NO.2

日本人は優しかったです。

藤谷 亮太(経済学部)

Presented by Keita Kutsuno
Photo by Tsubasa Shiomi

旅をして、人に出会い、気づいたこと。動機は何だっていい。本気の想いで、周りは変わる。一歩踏み出したいあなたに贈る、彼のポジティブ&アクティブ成長論。

-ふじっこさんといえば“旅”というイメージがありますよね


実はね、旅好きの人ように、旅そのものが大好きってわけではないんです。もちろん好きなことは好きなんですが。僕が一番好きなのは「人」です。2回生の時に東南アジアを一ヵ月くらい旅して、もちろん楽しかったんだけど、それはただ楽しかっただけでした。1.2回生のころに、副代表を務めていたKissでのイベントだとか、旅行会社と提携した大学生沖縄旅行たびっぷるなど、様々なイベントを企画して、人を巻き込む楽しさを知ったんです。だから今度は人を巻き込む旅にしようって思いました。

-どうして一般的な旅ではなく、無一文で日本一周など“縛り”をつけた旅をしているのですか?
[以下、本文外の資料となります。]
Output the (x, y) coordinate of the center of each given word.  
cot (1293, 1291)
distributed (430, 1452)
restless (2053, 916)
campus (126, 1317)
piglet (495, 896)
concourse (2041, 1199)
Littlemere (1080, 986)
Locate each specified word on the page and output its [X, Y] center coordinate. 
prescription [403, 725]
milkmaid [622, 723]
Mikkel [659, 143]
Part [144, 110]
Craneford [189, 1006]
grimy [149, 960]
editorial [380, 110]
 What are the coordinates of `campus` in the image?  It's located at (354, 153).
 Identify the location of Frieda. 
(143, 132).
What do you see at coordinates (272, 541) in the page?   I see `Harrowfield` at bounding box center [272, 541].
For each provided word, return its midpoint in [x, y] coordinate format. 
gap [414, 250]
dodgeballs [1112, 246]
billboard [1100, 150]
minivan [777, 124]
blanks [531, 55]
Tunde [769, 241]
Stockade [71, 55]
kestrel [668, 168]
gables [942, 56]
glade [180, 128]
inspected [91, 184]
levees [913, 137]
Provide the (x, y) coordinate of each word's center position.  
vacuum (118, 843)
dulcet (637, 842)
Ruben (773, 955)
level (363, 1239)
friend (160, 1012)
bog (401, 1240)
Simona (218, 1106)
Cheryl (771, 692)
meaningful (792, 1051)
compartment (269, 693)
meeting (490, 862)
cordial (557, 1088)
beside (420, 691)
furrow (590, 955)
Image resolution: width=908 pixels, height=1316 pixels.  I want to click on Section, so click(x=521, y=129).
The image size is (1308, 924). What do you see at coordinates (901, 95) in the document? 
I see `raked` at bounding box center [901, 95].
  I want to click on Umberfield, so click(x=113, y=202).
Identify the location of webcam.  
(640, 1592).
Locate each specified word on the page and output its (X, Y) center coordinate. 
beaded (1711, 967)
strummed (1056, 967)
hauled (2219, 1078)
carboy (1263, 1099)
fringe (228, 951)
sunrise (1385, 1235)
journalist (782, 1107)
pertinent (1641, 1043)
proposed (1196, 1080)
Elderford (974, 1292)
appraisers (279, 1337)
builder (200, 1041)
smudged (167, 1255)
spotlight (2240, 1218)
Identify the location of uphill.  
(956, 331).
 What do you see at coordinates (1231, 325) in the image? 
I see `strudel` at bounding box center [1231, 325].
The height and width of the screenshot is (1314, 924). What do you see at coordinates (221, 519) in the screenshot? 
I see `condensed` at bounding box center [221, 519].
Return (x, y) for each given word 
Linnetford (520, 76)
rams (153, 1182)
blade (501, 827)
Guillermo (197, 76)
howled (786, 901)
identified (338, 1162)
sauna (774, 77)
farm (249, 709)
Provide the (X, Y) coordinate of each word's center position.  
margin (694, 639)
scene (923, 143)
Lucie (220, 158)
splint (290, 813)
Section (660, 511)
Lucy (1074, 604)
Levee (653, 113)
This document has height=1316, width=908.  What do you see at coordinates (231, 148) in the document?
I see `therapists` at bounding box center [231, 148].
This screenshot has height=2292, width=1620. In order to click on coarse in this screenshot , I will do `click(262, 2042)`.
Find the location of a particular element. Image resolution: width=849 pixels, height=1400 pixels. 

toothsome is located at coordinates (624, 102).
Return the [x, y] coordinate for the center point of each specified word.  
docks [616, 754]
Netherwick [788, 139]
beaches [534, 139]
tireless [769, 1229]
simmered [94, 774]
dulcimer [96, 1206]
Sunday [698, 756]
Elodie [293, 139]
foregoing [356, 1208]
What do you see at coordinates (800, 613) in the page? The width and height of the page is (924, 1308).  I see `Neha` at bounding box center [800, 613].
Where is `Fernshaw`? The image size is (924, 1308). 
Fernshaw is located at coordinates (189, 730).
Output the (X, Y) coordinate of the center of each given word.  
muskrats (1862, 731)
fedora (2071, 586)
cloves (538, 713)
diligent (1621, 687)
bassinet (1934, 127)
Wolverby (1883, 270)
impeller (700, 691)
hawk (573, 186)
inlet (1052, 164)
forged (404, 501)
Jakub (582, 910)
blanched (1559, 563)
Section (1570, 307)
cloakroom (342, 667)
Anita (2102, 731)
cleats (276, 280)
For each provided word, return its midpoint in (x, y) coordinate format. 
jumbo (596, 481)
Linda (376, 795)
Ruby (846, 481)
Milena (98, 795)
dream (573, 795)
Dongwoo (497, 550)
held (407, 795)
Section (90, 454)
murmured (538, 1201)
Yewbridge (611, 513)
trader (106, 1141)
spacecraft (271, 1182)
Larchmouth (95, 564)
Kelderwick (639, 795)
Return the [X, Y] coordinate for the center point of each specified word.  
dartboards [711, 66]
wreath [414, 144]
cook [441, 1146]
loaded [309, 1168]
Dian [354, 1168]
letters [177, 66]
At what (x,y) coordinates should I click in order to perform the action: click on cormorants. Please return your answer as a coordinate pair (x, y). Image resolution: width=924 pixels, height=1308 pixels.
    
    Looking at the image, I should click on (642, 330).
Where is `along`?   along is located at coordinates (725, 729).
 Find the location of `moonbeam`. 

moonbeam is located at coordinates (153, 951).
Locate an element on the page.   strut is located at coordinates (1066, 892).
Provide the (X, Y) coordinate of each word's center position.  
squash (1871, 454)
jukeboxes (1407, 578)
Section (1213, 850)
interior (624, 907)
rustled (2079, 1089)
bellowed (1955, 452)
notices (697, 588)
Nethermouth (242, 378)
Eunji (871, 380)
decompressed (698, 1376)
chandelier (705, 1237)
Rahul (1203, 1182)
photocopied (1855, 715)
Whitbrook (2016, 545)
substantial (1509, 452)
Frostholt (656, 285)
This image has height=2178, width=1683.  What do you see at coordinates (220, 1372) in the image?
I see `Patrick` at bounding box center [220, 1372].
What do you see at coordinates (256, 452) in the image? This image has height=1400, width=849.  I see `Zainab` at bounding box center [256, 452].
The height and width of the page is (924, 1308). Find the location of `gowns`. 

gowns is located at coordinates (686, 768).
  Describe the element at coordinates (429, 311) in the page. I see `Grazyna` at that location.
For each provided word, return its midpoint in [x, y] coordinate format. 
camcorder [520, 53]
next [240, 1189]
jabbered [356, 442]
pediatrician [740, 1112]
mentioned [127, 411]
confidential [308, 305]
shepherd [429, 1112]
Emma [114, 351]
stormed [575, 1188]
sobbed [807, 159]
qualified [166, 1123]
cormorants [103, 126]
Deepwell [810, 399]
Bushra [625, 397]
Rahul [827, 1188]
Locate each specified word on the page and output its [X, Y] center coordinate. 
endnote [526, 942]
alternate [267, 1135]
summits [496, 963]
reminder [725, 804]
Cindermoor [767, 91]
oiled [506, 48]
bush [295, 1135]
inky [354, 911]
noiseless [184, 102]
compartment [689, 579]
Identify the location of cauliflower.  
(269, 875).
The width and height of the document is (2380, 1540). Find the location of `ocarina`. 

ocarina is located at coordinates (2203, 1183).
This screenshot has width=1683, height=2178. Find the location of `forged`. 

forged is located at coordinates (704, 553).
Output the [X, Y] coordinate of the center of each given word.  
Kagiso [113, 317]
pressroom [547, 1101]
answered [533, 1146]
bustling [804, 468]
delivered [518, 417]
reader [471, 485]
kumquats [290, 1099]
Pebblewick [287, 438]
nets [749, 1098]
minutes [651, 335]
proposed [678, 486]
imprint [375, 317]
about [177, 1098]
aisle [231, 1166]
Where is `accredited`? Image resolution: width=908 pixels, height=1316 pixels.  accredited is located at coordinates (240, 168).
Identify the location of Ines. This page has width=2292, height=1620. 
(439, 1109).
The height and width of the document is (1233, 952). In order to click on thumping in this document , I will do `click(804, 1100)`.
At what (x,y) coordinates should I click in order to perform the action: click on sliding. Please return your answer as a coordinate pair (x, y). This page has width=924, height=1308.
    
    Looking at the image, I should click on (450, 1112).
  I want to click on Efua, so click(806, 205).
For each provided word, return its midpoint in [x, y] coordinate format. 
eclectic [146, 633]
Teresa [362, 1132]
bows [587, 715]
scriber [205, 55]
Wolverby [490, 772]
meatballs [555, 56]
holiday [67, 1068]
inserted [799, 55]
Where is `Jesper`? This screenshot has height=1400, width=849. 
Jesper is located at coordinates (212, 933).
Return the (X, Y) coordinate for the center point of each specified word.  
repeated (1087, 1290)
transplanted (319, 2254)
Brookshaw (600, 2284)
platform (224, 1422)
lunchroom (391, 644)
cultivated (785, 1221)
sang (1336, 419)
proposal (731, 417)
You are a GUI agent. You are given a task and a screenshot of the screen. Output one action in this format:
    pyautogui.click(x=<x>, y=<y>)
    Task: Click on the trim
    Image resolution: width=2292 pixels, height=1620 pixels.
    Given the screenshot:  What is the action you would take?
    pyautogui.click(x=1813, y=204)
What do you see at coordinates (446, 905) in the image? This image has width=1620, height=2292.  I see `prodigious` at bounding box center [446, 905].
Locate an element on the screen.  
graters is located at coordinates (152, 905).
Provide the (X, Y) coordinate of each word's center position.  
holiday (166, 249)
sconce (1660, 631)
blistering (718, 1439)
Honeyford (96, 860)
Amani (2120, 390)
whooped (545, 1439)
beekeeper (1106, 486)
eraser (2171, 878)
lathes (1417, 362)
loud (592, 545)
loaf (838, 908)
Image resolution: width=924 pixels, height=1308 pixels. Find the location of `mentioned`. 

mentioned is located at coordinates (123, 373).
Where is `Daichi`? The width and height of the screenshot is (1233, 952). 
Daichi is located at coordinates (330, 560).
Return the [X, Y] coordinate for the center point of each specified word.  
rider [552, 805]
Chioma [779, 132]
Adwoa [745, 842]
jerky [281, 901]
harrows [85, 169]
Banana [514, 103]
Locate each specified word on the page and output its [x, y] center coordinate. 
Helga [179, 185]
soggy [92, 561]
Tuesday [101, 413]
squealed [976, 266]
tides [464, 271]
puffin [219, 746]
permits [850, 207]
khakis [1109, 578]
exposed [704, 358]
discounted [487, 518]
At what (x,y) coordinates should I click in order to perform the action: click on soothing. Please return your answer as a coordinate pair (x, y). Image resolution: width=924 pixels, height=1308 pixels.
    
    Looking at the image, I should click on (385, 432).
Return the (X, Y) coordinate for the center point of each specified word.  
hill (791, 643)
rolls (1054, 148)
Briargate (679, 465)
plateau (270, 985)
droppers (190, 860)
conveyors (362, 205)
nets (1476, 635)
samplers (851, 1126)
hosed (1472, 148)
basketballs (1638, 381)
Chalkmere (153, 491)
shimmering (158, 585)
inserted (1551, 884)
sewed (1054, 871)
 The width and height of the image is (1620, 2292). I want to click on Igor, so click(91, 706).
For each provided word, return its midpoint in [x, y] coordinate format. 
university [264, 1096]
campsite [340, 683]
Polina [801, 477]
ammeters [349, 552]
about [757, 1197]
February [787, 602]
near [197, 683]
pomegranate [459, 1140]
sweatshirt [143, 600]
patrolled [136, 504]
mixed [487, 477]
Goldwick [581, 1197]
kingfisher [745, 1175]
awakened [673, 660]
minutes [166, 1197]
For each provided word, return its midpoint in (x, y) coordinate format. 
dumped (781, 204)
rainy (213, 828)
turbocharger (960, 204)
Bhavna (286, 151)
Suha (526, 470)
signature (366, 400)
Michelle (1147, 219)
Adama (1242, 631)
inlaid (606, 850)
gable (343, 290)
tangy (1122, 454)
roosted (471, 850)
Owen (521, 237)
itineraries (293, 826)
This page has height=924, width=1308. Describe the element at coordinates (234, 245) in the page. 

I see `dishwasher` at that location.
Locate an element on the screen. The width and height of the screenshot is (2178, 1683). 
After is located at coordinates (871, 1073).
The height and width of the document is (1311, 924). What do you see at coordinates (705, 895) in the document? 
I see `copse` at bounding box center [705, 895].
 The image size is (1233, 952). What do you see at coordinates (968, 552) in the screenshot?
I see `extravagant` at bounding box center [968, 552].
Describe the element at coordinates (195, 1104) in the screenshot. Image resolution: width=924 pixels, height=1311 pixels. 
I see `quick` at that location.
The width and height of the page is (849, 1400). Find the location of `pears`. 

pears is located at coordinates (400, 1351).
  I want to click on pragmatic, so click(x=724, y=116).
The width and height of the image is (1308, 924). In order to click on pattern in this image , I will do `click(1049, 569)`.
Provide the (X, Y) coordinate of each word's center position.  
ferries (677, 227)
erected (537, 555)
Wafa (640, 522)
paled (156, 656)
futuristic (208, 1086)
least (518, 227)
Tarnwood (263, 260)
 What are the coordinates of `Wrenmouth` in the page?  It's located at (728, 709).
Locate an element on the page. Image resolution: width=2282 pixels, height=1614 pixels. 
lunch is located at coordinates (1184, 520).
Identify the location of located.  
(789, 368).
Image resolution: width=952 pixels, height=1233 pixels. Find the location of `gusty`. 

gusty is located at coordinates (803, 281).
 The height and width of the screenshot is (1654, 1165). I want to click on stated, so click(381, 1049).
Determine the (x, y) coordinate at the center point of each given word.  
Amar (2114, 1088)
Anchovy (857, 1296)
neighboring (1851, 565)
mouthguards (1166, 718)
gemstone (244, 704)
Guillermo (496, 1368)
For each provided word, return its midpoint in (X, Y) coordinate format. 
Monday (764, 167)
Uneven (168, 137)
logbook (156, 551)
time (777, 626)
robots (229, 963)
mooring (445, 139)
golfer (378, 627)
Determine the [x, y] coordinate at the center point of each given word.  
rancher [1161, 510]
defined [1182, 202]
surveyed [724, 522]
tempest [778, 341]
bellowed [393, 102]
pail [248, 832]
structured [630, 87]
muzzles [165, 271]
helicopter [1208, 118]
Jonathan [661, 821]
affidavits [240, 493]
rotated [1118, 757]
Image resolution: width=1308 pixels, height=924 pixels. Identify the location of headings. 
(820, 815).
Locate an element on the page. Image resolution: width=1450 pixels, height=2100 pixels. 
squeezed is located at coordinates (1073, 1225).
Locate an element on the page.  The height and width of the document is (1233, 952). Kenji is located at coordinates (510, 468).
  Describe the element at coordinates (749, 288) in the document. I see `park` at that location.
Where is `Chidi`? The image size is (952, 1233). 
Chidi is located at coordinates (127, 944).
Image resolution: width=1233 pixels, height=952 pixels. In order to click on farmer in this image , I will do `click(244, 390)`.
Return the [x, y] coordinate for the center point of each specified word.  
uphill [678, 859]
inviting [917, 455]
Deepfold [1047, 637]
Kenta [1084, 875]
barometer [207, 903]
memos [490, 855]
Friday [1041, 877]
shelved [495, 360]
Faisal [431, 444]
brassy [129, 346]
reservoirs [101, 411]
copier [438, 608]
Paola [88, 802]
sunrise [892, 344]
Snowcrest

僕は発信力の高い人になりたいと思っています。発信力が高いとその分多くの声が返ってきますよね。だからこそ自分自身への気づきやフィードバックが増えて、成長にもつながると思うんです。何より、多くの人と関われます。で、どうせ旅も好きなんだから旅をツールに使おうって思いました。日本一周してる人なんて五万といるから、わざわざ僕がしても、発信という側面では何の優位性もありません。そこで興味を引くためにも、旅にテーマをって考えました。自分に特技とかがあったらいいんだけど、僕にはそういうものがなかったから単純に一番好きなものって考えて、「人」をテーマにしました。でも、ただ「人」をテーマにしただけでは僕心が弱いし、テーマがぼやけるだろうなって思ったから、絶対に人に携わらないと進めないように“無一文”にしました。はい、完全に他力本願な旅です(笑) “無一文”って食いつきもよさそうでしょ?(笑)

-旅の前後で変わったことはなんですか?


旅って普段の大学生活では絶対に関わらないような人と関われるんですよね。道中で色んな人と関わって、ほんまにいろんな人生があるなって思いました。色々な人生と触れられたそのおかげで自分の人生をより客観的に見られるようになったし、心もより豊かになったと思います。自分も含めて、すれ違う人すべてに立派な人生があるんだなって感じたし、誰にも今こうしている過程が存在するなって思って、より人のことを優しく見れるようになったと思います。旅の中で、ホームレスの方と仲良くなったこともありましたよ。普通に話してて、「今何をされてる方なんですか?」て聞いたら、「世間一般ではホームレスって呼ばれるやつで、お前が俺をどう思うかは知らんけど、お前よりは幸せな自信あるぞ。」って目を輝かせて言われたのは僕にとって衝撃的なことでしたね。幸せの価値観が大きく変わりました。